Mubadalah.id – Gelaran Pekan Asi Sedunia atau World Breastfeeding Week (WBW) setiap 1-7 Agustus atau pekan pertama bulan Agustus. Peringatan ini merupakan kampanye global ini mendapat dukungan dari Organisasi Kesehatan Dunia (WHO), UNICEF, World Alliance for Breastfeeding Action (WABA), serta Kementerian Kesehatan Indonesia. Yakni untuk meningkatkan kesadaran dan mendorong aksi pada tema-tema yang berkaitan dengan menyusui.
Sejarah Pekan Asi Sedunia
Mengutip situs resmi WABA, perayaan Pekan Asi Sedunia dalam rangka memperingati Deklarasi Innocenti 1990 tentang Perlindungan, Promosi dan Dukungan Menyusui. WABA sendiri adalah merupakan organisasi yang mereka bentuk untuk perlindungan, promosi dan dukungan menyusui di seluruh dunia.
Deklarasi Innocenti mereka bentuk, dan diadopsi oleh para peserta pada pertemuan pembuat kebijakan WHO/UNICEF tentang “Menyusui pada 1990-an: Inisiatif Global”.
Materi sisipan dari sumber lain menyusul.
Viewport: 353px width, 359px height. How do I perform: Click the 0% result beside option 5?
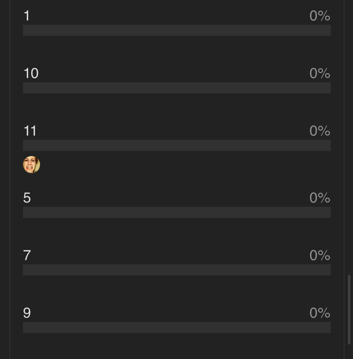[320, 197]
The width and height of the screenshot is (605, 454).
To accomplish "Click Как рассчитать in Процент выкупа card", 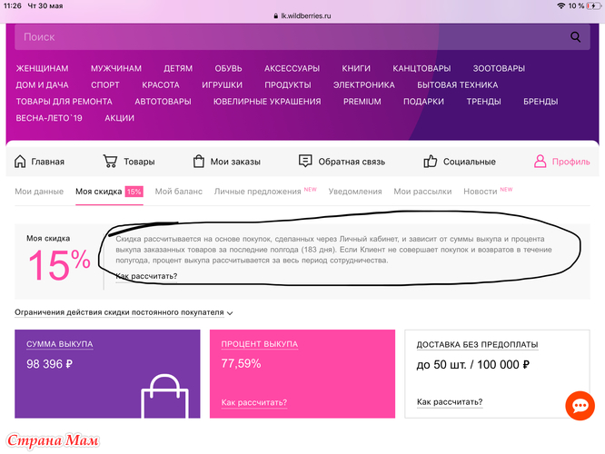I will (253, 402).
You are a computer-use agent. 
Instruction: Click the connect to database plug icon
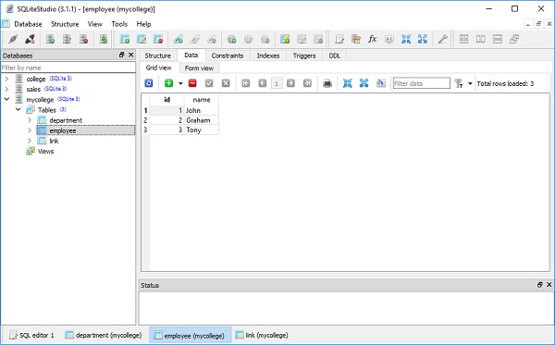tap(13, 39)
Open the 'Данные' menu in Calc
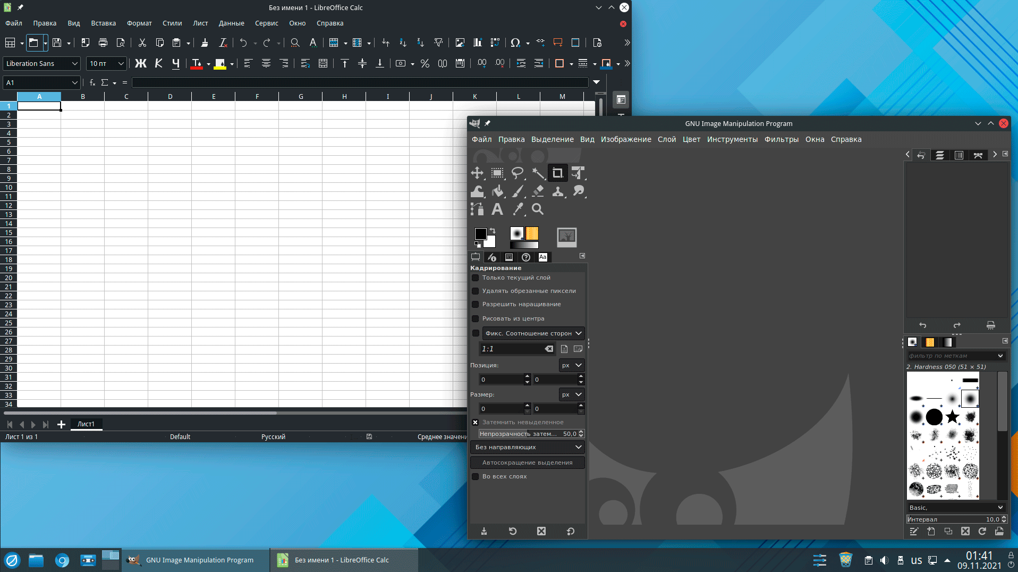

Di mana sponsornya bersama Badan Pembangunan Internasional Amerika Serikat (AID), dan Otoritas Pembangunan Internasional Swedia (SIDA), yang diadakan di Spedale Degli Innocenti, Florence, Italia, pada 30 Juli-1 Agustus 1990. Deklarasi ini juga sebagai bentuk dukungan dan upaya mempromosikan aktifitas menyususi.
Tak lama kemudian, tepatnya 2 tahun setelah itu WABA mulai menginisiasi peringatan Pekan ASI Sedunia. Dan selanjutnya, resolusi WHO turut mendukung peringatan Pekan Asi Sedunia di setiap tahunnya. Yakni sebagai bagian dari strategi promosi menyusui yang penting dengan mengangkat berbagai tema-tema tahunan yang berbeda.
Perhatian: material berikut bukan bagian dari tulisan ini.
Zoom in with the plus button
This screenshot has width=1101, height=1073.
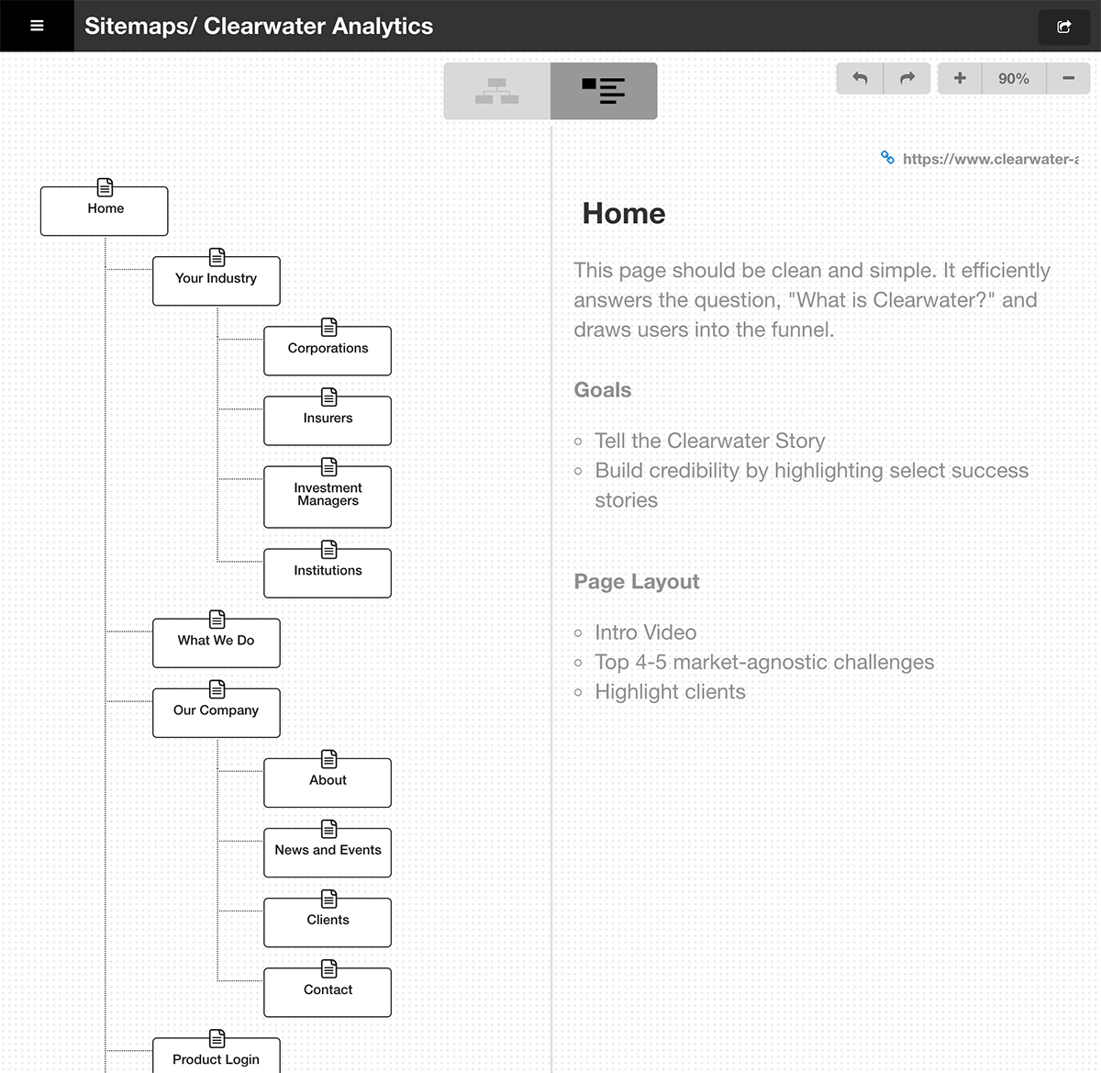(x=960, y=78)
Proses Penyusuan dalam al-Qur’an
Tahun ini merupakan peringatan Pekan ASI Sedunia yang ke-32, sejak peringatan pertamanya pada tahun 1992 silam. Namun, anjuran menyusui telah al-Qur’an kampanyekan jauh sebelum Pekan Asi Sedunia itu ada. Surat Al-Baqarah Ayat 233 seringkali menjadi landasan anjuran menyusui bagi seorang ibu.
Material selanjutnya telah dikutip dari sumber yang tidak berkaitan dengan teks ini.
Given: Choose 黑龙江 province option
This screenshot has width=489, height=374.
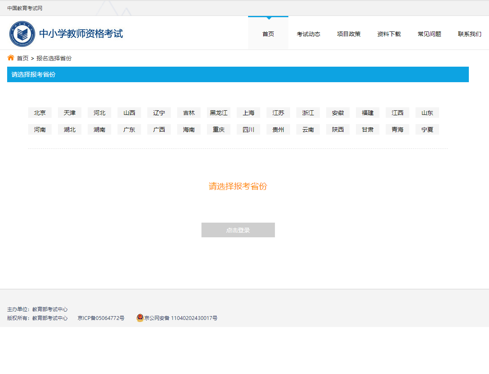Looking at the screenshot, I should click(219, 113).
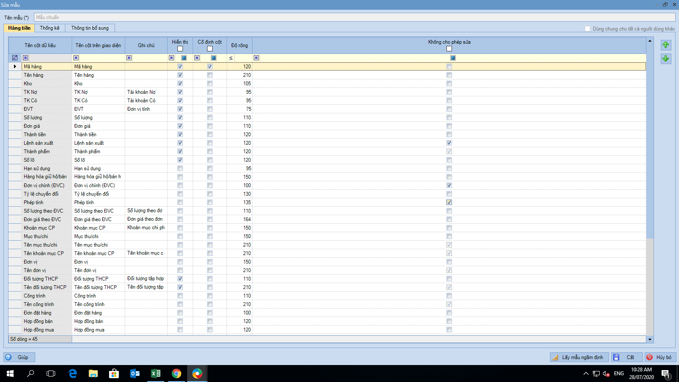This screenshot has height=382, width=679.
Task: Open filter operator icon for Tên cột dữ liệu
Action: pos(25,58)
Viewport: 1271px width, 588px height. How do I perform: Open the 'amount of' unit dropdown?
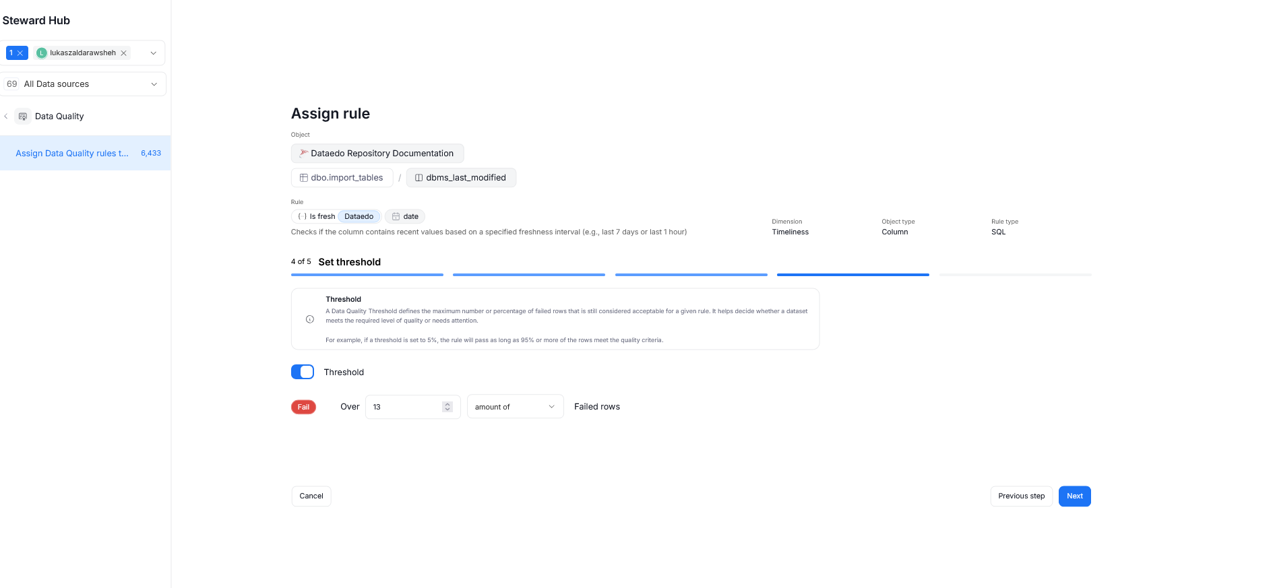point(515,407)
“Para ibu hendaklah menyusukan anak-anaknya selama dua tahun penuh, yaitu bagi yang ingin menyempurnakan penyusuan. Dan kewajiban ayah memberi makan dan pakaian kepada para ibu dengan cara ma’ruf. Seseorang tidak dibebani melainkan menurut kadar kesanggupannya. Janganlah seorang ibu menderita kesengsaraan karena anaknya dan seorang ayah karena anaknya, dan waris pun berkewajiban demikian. Apabila keduanya ingin menyapih (sebelum dua tahun) dengan kerelaan keduanya dan permusyawaratan, maka tidak ada dosa atas keduanya. Dan jika kamu ingin anakmu disusukan oleh orang lain, maka tidak ada dosa bagimu apabila kamu memberikan pembayaran menurut yang patut. Bertakwalah kamu kepada Allah dan ketahuilah bahwa Allah Maha Melihat apa yang kamu kerjakan.”
Menurut Quraish Shihab, kata Ibu dalam ayat “para ibu hendaklah menyusukan anak-anaknya selama dua tahun penuh,…” menggunakan kata الْوٰلِدٰتُ yang berarti ibu secara umum, tidak harus ibu kandung. Hal ini menunjukkan betapa pentingnya air susu ibu untuk pertumbuhan anak. Hingga tidak harus anak peroleh dari ibu kandung.
Masa Menyusui
Sebagaimana tradisi pada masyarakat Arab. Di mana nabi juga dipersusukan oleh sosok ibu yang lain. Namun, air susu ibu kandung tentu lebih kita utamakan, karena membuat anak merasa nyaman dan mendekatkan bonding antara ibu dan anak.
Adapun mengenai waktu menyususi selama dua tahun penuh adalah sebagai bentuk penyempurnaan proses menyusui. Namun, Al-Qurthubi menjelaskan dalam Al-Jami’ Li Ahkam Al-Qur’an bahwa kalimat “bagi yang ingin menyempurnakan penyusuan” justru menunjukkan dalil bahwa menyusui selama dua tahun tidak wajib. Boleh menyapih sebelum atau setelah dua tahun.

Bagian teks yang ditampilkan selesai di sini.